WHAT NEEDS TO BE DONE - Pull out every line in the data that has the string "computer" in it.

EXTRACTED DATA -
*** Begin section ***
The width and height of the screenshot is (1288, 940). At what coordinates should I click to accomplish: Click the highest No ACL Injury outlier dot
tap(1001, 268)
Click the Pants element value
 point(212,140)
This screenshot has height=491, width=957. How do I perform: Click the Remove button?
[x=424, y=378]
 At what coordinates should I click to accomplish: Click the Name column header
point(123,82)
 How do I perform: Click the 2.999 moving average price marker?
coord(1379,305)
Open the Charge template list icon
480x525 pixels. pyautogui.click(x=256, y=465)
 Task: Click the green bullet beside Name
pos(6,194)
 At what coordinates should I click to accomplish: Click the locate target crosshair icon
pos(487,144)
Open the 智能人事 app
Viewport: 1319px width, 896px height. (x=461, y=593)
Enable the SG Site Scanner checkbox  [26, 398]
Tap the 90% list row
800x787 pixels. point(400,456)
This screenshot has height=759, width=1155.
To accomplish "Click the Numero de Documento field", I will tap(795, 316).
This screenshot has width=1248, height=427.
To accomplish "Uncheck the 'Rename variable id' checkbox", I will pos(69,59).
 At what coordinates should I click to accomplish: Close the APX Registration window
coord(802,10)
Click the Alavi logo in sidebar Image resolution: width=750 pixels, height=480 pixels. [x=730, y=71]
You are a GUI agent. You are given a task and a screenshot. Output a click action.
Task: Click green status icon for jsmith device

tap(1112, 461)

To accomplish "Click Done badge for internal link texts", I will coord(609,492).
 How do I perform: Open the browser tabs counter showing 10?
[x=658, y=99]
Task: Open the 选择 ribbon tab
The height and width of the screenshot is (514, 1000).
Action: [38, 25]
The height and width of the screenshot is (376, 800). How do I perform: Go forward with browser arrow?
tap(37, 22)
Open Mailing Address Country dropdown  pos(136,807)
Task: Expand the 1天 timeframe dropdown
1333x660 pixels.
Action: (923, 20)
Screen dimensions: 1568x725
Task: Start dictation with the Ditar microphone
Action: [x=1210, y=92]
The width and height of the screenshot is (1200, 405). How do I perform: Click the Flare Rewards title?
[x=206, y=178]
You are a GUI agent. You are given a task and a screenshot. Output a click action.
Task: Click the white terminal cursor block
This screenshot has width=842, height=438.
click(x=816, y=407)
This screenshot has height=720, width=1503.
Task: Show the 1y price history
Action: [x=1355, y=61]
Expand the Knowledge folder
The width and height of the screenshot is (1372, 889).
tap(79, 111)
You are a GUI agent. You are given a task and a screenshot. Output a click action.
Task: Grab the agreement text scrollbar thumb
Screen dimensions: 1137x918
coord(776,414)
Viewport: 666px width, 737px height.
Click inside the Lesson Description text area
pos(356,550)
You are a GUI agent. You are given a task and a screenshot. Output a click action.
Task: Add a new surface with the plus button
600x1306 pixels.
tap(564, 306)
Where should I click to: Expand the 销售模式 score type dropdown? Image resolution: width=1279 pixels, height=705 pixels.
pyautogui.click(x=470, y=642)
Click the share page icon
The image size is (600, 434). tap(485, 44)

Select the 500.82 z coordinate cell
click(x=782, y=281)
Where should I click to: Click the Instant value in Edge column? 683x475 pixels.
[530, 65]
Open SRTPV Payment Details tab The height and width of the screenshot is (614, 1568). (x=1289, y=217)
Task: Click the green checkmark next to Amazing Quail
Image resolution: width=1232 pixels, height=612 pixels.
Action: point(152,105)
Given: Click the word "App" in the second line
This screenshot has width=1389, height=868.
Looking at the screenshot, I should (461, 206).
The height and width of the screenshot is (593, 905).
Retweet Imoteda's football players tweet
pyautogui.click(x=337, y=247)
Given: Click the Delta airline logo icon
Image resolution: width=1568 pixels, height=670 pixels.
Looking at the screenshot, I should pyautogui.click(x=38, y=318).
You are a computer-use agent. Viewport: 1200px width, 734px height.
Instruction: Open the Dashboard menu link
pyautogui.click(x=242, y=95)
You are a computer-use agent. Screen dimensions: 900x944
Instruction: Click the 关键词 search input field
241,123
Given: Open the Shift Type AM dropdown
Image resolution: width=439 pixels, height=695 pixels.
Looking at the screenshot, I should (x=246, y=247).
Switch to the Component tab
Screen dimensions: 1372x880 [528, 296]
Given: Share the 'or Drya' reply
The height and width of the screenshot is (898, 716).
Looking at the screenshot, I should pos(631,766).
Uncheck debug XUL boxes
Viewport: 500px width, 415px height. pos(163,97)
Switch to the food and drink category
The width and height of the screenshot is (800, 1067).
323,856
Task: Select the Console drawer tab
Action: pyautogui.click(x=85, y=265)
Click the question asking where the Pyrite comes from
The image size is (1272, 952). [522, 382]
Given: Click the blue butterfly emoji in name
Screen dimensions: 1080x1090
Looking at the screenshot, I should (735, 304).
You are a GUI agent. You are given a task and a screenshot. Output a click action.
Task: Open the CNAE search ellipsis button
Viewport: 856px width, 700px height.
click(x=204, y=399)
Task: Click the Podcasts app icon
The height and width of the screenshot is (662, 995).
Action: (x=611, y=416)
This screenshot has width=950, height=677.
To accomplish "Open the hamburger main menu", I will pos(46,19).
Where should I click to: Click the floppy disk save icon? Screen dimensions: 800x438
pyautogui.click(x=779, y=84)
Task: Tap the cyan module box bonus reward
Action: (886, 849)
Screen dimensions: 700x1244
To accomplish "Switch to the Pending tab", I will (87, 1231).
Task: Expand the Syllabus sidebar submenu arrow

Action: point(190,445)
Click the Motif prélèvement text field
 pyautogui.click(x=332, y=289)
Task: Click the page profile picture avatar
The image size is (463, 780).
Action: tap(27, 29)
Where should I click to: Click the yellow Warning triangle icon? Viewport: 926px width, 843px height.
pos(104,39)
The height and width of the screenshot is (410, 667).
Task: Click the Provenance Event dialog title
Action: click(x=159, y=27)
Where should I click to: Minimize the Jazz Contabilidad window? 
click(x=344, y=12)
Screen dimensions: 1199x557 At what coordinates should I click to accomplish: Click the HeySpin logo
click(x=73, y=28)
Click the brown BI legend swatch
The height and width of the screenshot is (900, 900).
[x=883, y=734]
*** End section ***
RESPONSE TO THE EXERCISE -
You are a computer-use agent. Viewport: 1200px width, 734px height.
You are a computer-use agent. Screen dimensions: 900x944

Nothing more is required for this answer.